(Data to examine)

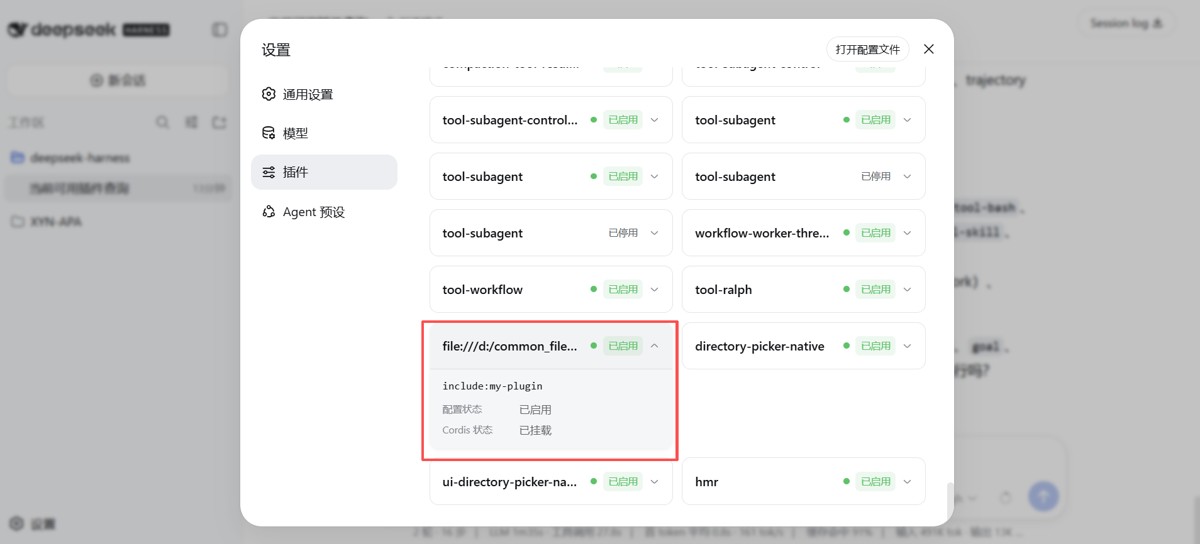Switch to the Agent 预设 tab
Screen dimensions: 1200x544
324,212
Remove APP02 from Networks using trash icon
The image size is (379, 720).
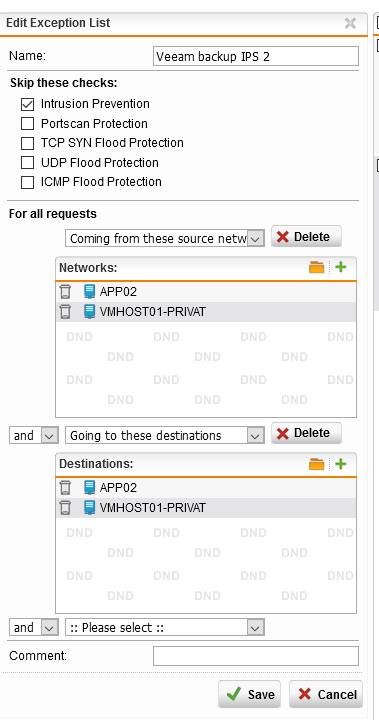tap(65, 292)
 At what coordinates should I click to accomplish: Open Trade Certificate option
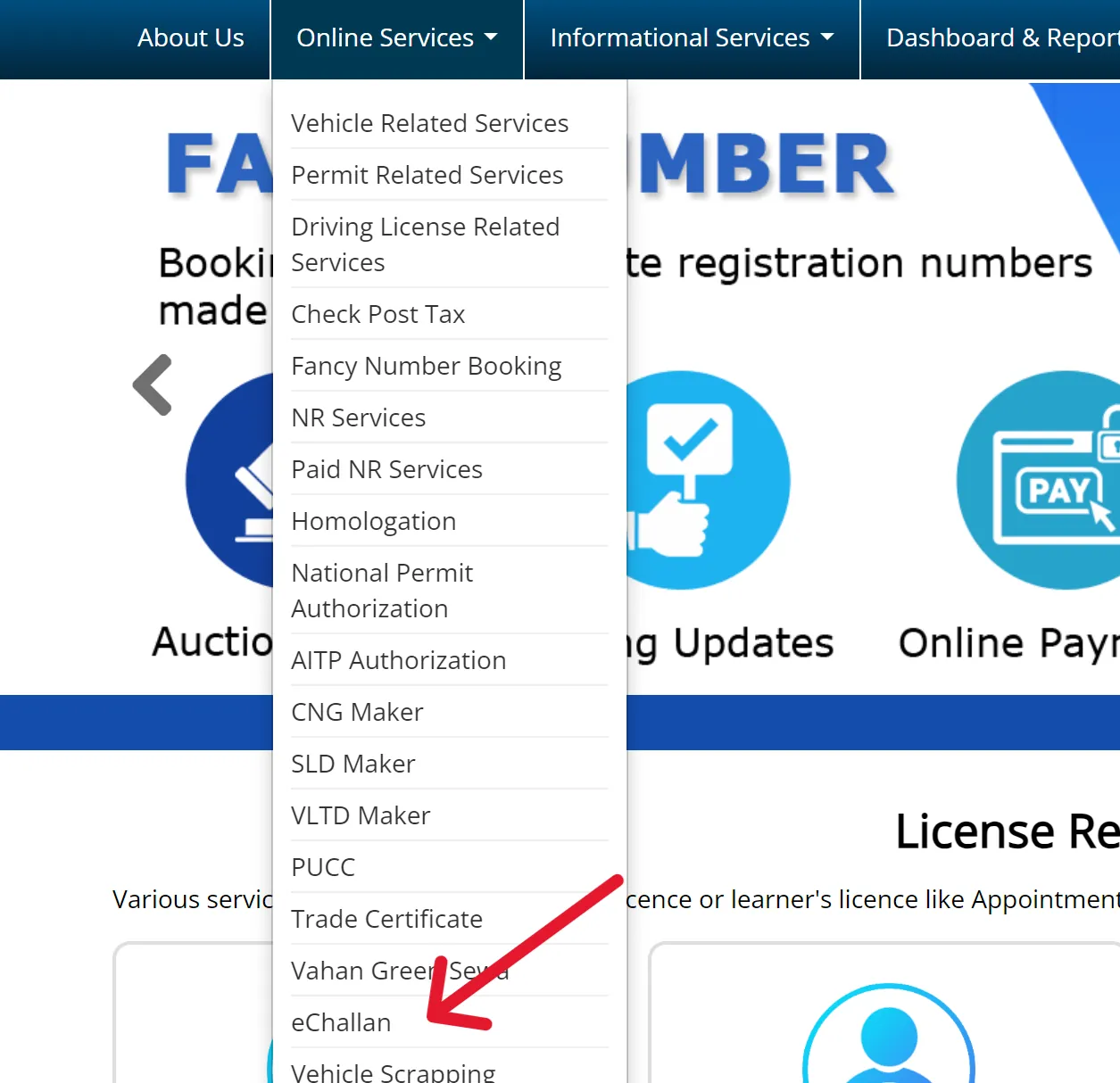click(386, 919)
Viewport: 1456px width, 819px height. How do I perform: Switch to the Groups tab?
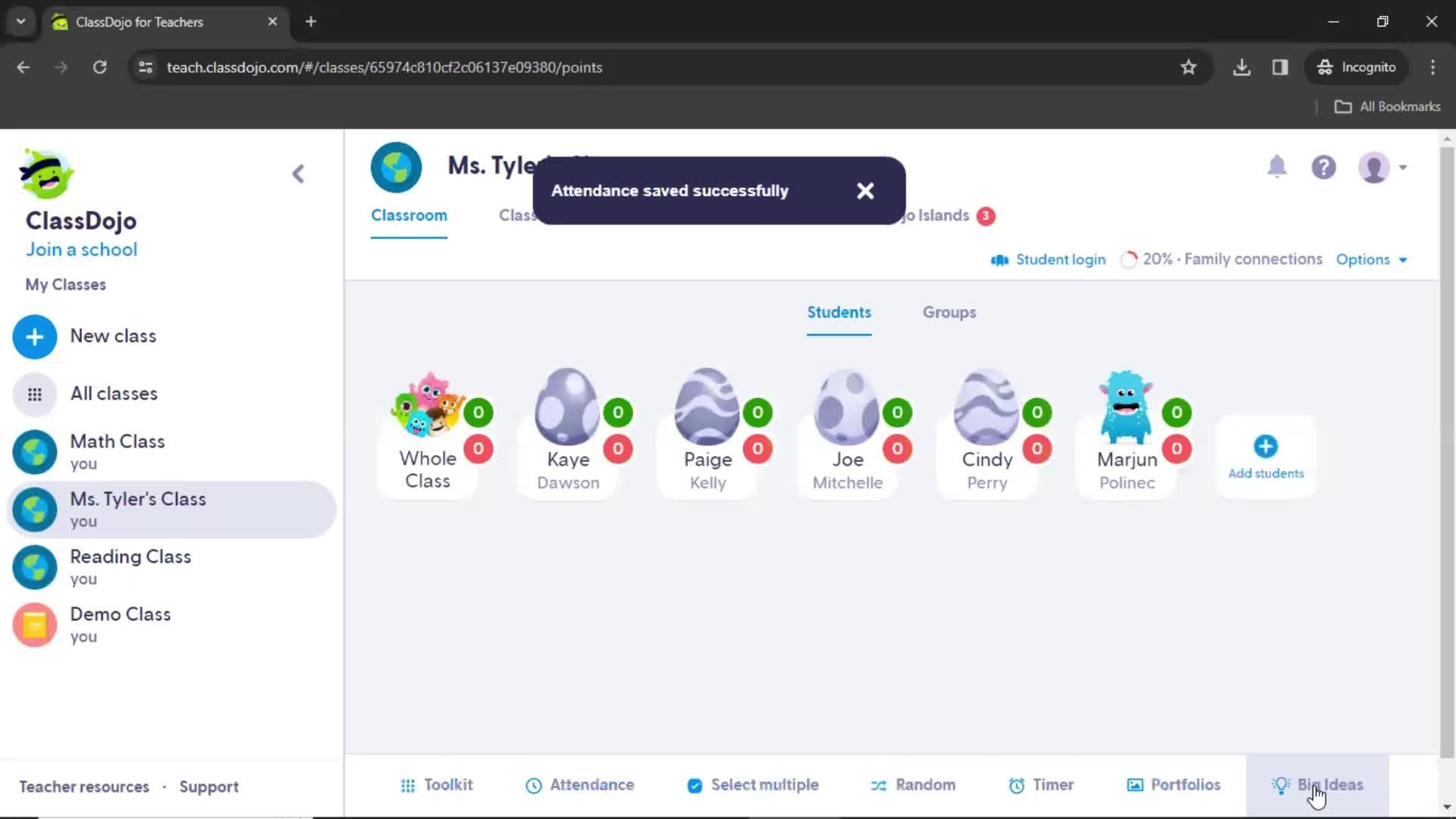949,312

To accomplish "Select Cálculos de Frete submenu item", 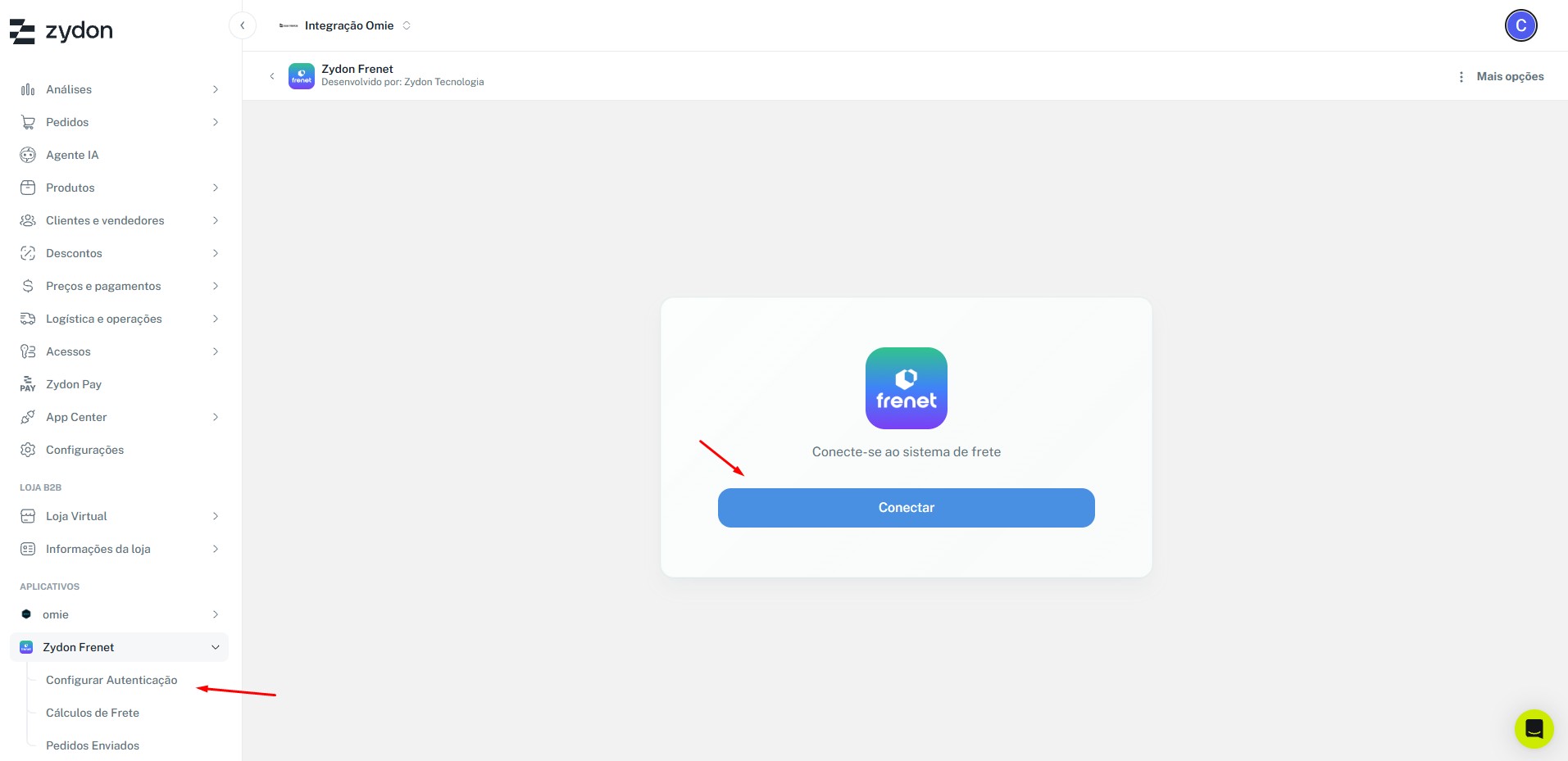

(End Data to examine)

**Aim of the exercise:** Copy nothing outside the span: please output the lines from the one with "Viewport: 1456px width, 819px" through the end of the entries above, and skip the pictures.

**Written answer:**
Viewport: 1456px width, 819px height. How do I perform: Switch to the Groups tab?
949,312

To accomplish "Select Cálculos de Frete submenu item", 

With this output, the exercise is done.